"a stirring and impeccable piece that stitches threads of impossible beauty and inescapable hardship"

Cartoon Saloon has become the front runner in hand-drawn animation. Their movies have been impeccable and gorgeous, beautiful sculptures of story-telling that are awash with colour and mystical magic. From The Secret of the Kells to Song of the Sea, the works of the studio are impeccable and brilliantly done. Their last project, the aforementioned Song of the Sea was the pinnacle of fantastical family films and was seemingly a lofty bar that they had set to themselves.

Then they leaped over that bar with The Breadwinner.

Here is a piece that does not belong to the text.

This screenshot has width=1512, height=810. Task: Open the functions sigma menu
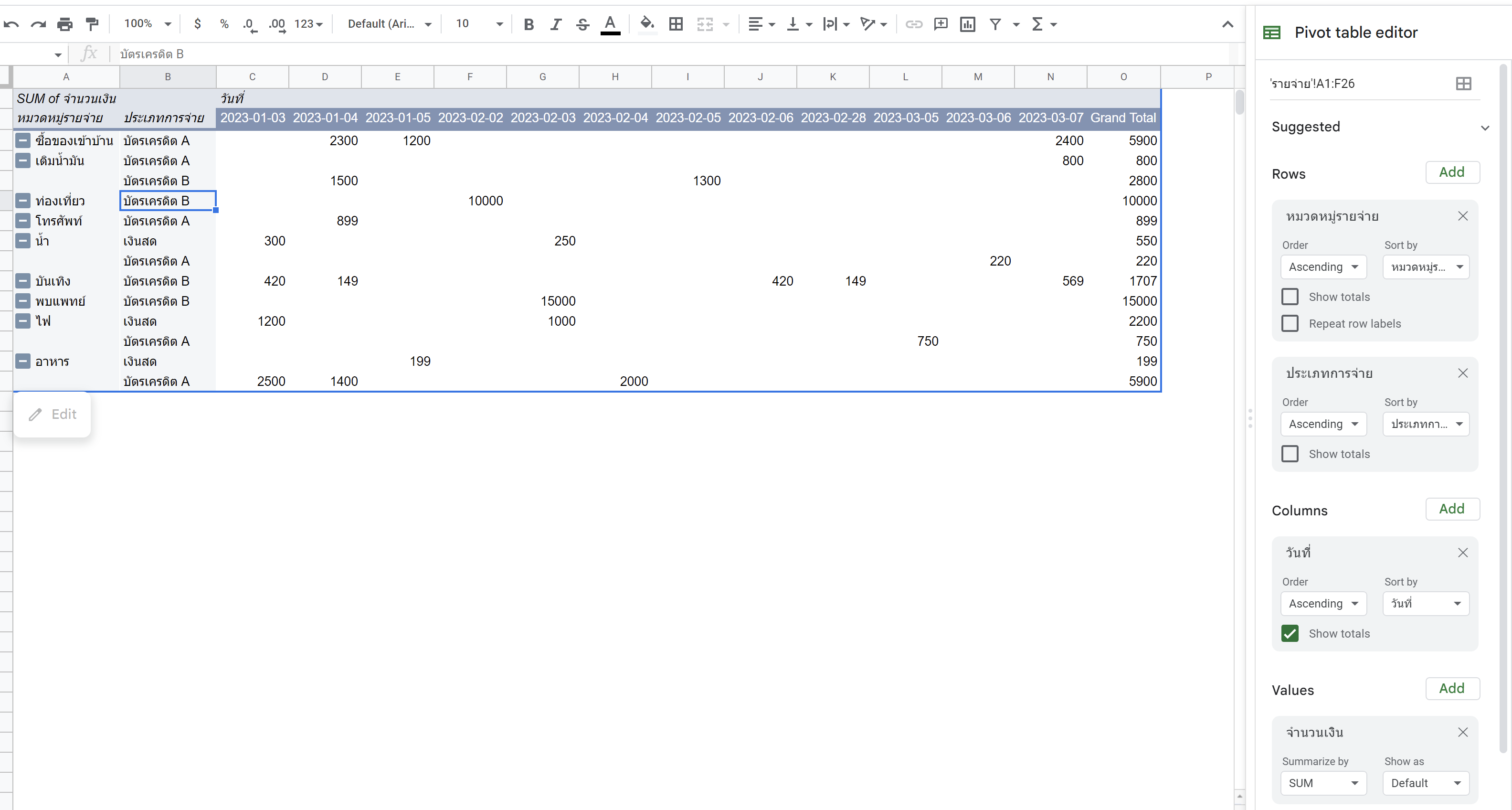[x=1038, y=24]
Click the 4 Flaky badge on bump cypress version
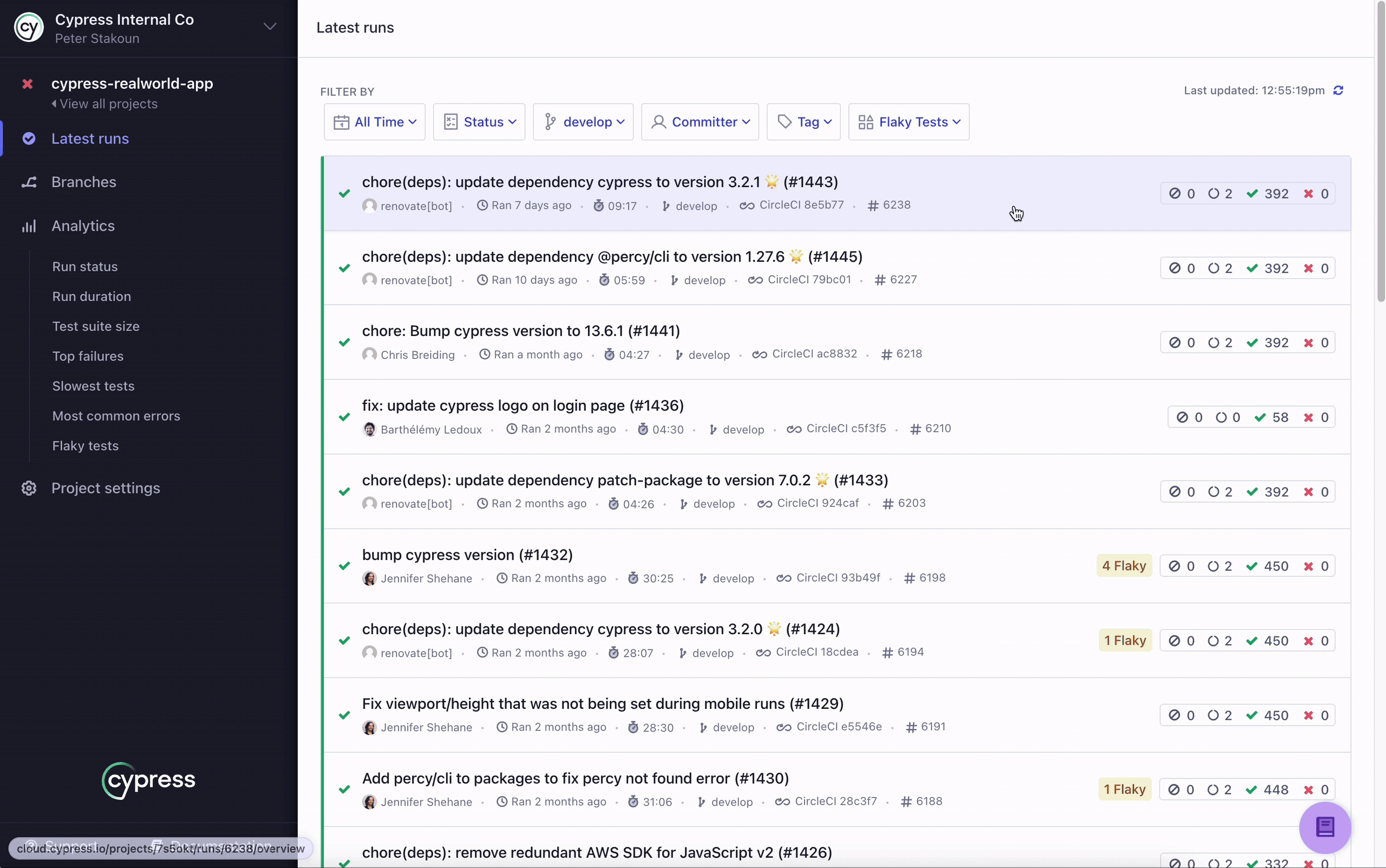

The latest Cartoon Saloon film is directed by Nora Twomley and based on a book by Deborah Ellis. It revolves around an 11 year old girl Parvana who lives in Afghanistan under Taliban rule in 2001. With women locked away in their homes, unable to leave without a male escort, Parvana spends her time looking after her crippled father, selling their goods for meagre earnings. When he is arrested and taken away, the remaining family are devastated. However, the brave Parvana decides to disguise herself as a young boy in order to earn money. That isn’t without it’s dire consequences...

The Breadwinner is immensely hand crafted with intricate detail that is awash with colour. It blossoms with the studios distinct style yet harnesses Middle Eastern artistry and influence. A whole spectrum is used to brilliantly coaxing into this phenomenal story..

The Breadwinner is a stirring and impeccable piece that stitches threads of impossible beauty and inescapable hardship. Parvana’s life is ruled with rigid authority, pain and threat of death. Her courage to step out of her home and face it all makes her a truly great heroine of this story whilst her ability to continue her innocence, telling fairy tales and playing games when the watchful eye is no longer there, fleshing her out as child still dreaming whilst nightmares plague her land.

This balance filters throughout the film. This is a story of struggle and survival but also family and friendship. Twomley sensitively weaves Ellis' tale on the big screen, showing that whilst there is this anguish brewing, hope is still alive. The film shows that the people are silently taking back control, defying the rule, and helping one another is the true fire that’ll endure.